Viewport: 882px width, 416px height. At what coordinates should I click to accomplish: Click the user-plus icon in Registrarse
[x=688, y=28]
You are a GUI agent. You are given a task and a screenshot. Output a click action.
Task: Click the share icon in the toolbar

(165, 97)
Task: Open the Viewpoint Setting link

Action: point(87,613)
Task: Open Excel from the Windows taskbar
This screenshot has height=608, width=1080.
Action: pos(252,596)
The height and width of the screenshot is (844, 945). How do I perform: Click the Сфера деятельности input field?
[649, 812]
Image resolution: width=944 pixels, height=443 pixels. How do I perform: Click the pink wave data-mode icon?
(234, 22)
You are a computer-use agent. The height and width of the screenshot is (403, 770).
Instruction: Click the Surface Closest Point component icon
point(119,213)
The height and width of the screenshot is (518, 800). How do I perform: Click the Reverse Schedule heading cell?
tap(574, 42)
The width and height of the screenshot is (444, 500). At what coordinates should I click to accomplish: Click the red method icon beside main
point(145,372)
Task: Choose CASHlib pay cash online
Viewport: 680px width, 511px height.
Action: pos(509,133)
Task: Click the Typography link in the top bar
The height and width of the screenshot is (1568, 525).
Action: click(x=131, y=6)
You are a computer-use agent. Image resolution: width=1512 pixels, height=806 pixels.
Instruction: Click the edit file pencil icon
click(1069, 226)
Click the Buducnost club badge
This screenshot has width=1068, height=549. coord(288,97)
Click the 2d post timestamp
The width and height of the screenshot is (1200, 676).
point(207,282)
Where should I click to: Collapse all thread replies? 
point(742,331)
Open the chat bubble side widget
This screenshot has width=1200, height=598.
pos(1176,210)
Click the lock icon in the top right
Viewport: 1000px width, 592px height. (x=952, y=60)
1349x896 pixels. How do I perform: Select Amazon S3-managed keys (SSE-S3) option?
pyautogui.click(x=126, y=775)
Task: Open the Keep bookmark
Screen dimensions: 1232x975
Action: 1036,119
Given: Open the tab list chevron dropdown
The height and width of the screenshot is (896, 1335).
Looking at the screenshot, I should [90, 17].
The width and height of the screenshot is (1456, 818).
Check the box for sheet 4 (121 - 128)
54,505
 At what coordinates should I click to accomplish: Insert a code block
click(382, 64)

Work instructions.
Within the data above, how many lines include the word "computer"? Respond with the number only.

Answer to this exercise.
2